Posted: November 21, 2011
TCGA Data Analysis Identifies a microRNA-Mediated Network of RNA-RNA Interactions Regulating Gene Expression
Pritty Patel Joshi
Glioblastoma multiforme (GBM) is the most common primary brain tumor and one of the most aggressive of all tumor types. Current treatment options for patients with GBM are limited, and despite multiple efforts to overcome the high therapeutic resistance of this disease, fewer than half of patients with GBM survive longer than two years with this cancer.
Using data from The Cancer Genome Atlas (TCGA), researchers at Columbia University recently uncovered a novel layer of gene regulation involving RNA-RNA interactions. Their work, which was published October 2011 in Cell, has the potential to answer long-standing questions about diseases like GBM.

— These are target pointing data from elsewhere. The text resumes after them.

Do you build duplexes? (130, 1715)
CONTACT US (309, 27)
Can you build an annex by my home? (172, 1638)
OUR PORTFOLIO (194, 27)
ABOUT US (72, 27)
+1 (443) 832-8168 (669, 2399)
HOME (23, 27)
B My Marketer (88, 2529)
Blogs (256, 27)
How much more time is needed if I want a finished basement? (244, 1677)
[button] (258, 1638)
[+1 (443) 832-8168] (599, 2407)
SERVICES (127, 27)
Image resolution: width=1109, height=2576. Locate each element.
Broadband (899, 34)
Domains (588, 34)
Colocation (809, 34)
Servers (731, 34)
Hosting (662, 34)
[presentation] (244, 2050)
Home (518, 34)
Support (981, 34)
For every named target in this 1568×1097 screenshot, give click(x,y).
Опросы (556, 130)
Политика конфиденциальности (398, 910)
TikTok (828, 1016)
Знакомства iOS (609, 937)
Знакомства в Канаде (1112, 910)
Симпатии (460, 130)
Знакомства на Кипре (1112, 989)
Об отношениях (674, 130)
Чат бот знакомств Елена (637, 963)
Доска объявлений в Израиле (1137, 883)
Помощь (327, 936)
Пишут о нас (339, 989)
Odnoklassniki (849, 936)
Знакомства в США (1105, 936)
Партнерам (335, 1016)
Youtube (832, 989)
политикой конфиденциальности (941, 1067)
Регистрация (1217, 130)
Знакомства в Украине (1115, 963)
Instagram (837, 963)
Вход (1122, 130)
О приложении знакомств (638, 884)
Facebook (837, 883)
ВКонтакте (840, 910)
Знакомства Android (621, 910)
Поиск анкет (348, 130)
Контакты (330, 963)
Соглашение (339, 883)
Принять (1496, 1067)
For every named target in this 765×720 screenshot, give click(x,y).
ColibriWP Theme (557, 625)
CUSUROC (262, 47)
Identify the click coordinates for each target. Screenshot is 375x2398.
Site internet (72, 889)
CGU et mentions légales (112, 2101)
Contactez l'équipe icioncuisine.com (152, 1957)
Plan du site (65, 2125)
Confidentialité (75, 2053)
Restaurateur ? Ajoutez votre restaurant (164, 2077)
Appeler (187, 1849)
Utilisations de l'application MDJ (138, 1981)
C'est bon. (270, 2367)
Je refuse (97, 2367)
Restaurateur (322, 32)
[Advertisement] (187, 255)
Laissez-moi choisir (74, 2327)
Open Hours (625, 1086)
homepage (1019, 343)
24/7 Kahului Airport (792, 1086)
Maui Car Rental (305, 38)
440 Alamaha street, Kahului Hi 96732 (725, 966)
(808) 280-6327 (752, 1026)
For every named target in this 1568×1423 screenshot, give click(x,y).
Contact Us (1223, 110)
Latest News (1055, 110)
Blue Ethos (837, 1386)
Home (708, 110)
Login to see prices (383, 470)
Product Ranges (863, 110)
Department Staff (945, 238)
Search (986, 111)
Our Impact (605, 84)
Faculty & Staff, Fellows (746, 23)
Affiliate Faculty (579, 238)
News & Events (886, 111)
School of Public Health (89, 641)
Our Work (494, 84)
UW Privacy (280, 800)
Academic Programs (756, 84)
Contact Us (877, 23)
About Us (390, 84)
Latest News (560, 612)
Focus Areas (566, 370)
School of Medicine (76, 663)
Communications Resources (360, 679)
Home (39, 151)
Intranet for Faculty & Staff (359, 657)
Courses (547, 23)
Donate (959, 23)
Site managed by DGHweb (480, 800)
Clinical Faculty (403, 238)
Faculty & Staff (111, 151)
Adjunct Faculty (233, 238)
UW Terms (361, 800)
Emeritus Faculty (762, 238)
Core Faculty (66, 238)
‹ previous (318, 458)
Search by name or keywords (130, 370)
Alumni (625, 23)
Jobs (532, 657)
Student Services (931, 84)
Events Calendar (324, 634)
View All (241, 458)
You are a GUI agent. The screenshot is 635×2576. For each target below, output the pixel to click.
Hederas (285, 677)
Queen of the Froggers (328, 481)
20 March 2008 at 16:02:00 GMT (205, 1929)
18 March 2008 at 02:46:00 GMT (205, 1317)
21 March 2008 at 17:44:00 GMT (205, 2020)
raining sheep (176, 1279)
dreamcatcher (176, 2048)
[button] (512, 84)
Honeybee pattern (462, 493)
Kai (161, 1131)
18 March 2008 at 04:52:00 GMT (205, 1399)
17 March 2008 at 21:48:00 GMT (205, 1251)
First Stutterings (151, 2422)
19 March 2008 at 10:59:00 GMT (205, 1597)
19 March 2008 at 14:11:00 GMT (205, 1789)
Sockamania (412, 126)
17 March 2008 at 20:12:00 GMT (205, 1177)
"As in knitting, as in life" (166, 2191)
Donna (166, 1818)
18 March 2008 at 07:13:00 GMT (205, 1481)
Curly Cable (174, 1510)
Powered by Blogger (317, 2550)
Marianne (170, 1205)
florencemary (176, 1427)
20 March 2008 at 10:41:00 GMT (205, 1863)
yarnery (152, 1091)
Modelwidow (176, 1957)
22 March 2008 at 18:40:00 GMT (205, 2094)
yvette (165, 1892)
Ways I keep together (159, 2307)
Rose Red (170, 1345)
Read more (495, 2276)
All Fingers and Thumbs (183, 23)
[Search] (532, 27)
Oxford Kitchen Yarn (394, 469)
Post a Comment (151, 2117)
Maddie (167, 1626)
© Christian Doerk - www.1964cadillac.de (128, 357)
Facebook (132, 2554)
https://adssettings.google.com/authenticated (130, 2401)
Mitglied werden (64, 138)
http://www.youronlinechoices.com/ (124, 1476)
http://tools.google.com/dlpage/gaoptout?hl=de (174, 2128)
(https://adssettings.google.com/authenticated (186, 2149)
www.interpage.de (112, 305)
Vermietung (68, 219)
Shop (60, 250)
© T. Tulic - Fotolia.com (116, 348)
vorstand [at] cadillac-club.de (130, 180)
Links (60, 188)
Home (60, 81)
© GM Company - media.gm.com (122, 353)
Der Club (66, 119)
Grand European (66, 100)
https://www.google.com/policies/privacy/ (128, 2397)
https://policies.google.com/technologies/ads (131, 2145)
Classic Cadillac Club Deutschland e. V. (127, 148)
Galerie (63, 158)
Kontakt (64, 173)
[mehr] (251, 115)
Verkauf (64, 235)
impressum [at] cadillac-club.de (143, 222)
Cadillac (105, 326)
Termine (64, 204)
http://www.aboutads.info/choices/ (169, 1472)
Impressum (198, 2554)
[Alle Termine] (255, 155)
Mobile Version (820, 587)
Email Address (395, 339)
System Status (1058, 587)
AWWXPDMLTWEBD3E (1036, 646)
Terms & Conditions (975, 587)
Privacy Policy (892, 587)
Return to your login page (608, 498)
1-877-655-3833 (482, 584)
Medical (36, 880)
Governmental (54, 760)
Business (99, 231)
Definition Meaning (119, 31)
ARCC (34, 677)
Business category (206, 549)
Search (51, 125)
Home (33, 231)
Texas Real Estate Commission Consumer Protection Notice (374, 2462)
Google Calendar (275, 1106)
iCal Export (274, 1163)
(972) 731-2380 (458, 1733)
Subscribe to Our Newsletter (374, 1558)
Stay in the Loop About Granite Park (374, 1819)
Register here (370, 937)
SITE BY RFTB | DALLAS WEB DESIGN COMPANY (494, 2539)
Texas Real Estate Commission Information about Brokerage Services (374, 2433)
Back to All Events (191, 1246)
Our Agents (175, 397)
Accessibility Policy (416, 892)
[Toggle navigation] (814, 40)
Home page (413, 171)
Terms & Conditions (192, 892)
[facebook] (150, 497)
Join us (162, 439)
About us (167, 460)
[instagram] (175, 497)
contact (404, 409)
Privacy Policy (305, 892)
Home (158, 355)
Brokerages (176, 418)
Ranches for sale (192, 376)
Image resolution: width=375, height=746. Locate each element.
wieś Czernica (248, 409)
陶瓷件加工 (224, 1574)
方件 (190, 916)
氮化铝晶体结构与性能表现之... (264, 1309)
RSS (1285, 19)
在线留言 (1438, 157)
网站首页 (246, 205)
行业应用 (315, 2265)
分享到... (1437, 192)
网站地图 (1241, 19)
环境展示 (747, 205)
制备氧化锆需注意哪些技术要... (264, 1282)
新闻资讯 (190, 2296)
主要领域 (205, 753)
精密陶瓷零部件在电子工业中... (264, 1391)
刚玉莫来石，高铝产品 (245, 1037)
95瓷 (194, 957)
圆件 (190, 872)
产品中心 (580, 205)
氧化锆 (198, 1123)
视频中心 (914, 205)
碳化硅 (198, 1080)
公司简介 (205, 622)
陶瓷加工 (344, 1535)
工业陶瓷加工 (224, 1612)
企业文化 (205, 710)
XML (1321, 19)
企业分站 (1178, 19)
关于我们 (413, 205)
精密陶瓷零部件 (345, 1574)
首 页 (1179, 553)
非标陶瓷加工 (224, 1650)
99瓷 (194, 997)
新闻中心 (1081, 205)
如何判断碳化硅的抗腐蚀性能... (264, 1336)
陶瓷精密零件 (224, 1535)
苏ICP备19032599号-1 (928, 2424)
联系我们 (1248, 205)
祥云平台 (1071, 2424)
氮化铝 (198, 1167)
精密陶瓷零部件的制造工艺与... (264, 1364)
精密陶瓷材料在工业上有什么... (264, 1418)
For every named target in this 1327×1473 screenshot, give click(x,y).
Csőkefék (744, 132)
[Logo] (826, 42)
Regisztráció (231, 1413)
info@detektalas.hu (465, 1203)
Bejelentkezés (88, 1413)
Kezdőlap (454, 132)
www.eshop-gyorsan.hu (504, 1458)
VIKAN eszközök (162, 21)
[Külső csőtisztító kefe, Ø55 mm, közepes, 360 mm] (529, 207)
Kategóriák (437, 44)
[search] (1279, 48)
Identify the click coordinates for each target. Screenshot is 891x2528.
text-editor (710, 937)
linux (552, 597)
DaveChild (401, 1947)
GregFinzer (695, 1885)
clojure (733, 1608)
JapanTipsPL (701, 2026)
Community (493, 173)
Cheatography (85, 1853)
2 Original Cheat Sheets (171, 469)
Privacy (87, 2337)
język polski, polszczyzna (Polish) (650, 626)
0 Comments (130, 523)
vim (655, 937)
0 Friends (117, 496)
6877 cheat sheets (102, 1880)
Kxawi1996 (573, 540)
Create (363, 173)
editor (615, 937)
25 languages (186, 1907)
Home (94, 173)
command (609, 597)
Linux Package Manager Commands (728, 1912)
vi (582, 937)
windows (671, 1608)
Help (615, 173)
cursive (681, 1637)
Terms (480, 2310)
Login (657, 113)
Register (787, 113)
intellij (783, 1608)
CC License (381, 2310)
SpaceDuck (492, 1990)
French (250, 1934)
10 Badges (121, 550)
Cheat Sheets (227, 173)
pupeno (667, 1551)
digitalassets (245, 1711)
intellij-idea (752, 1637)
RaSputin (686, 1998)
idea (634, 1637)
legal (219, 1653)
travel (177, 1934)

Only a few decades ago, scientists discovered a class of noncoding RNA molecules called microRNAs. These regulatory molecules are small RNAs that silence genes by binding individual messenger RNAs and preventing the production of specific proteins. Scientists know that messenger RNAs of a single gene can affect the messenger RNA levels of another gene by essentially acting as a ‘sponge’ to soak up microRNAs that regulate both genes. However, the extent of this layer of gene regulation had not been thoroughly investigated until now.
A research team, led by Andrea Califano, Ph.D., used a computational approach in their quest to understand gene regulation in cancer. They developed a screening algorithm, Hermes, to identify a network of genes that influence microRNA-mediated gene regulation. To obtain statistically significant results with this algorithm, the researchers needed both a large number of samples and a matched set of microRNA and gene expression profiles. The publicly available TCGA datasets, the authors say, were ideal for this analysis since they are one of few options that meet these requirements. The researchers decided to study the matched GBM microRNA and gene expression profiles from TCGA.
The team’s screening algorithm uncovered a network of approximately 248,000 microRNA-mediated interactions involving over 7000 genes. The scientists were surprised to discover a regulatory network of this magnitude. Moreover, this group of microRNA-mediated regulators, or mPR network, included many established drivers of GBM including PTEN, PDGFRA, RB1, and VEGFA. Thus, the investigators propose that the mPR network represents a new avenue by which multiple oncogenic and tumor suppressor pathways could interact. To better understand the role of microRNA-mediated interactions in cancer, the researchers focused on PTEN since it is often mutated or deleted in GBM.
The scientists used different biochemical techniques to modify the levels of PTEN that could be regulated by microRNAs in GBM cell lines. They found that disrupting the balance of microRNA-mediated regulation of PTEN also altered the messenger RNA levels of 13 genes predicted to be part of the PTEN mPR network. Moreover, alterations in the expression of PTEN and its regulators affected the growth rates of GBM cell lines. These findings provide insight into how disruptions in the mPR network could lead to dysregulation of cellular functions and eventual tumor formation.
Finally, researchers found that deletions in the 13 PTEN mPR network genes often occurred in tumors that lacked PTEN expression but did not have deletions or mutations at the PTEN locus. Consequently, the researchers deduced that working through microRNAs, deletions in these mPR network genes were sufficient to halt PTEN protein activity. Strikingly, many of these PTEN mPR network genes had no prior implications in cancer.
Potential Breakthrough in the Search for Novel Therapeutic Targets
The investigators in this study focused on the microRNA-mediated regulation of the tumor suppressor PTEN in GBM. However, they emphasize that gene regulation through an mPR network does not simply apply to this tumor suppressor or tumor type. Rather this novel level of gene regulation likely contributes to the pathogenesis of many genetic diseases.
TCGA has collected and analyzed tumor samples of many different types, with the ultimate goal of characterizing the genetic and molecular changes in over 20 different cancers. Therefore, similar high throughput analyses of TCGA data from different cancer types could identify numerous molecular targets that might prove useful in the discovery of novel therapeutics.
Sumazin, P., Yang, X., Chiu, H.S., Chung, W.J., Iyer, A., Llobet-Navas, D., Rajbhandari, P., Bansal, M., Guarnieri, P., Silva, J., et al. (2011) An extensive microRNA-mediated network of RNA-RNA interactions regulates established oncogenic pathways in glioblastoma. Cell. 147(2):370-381. View PubMed abstract.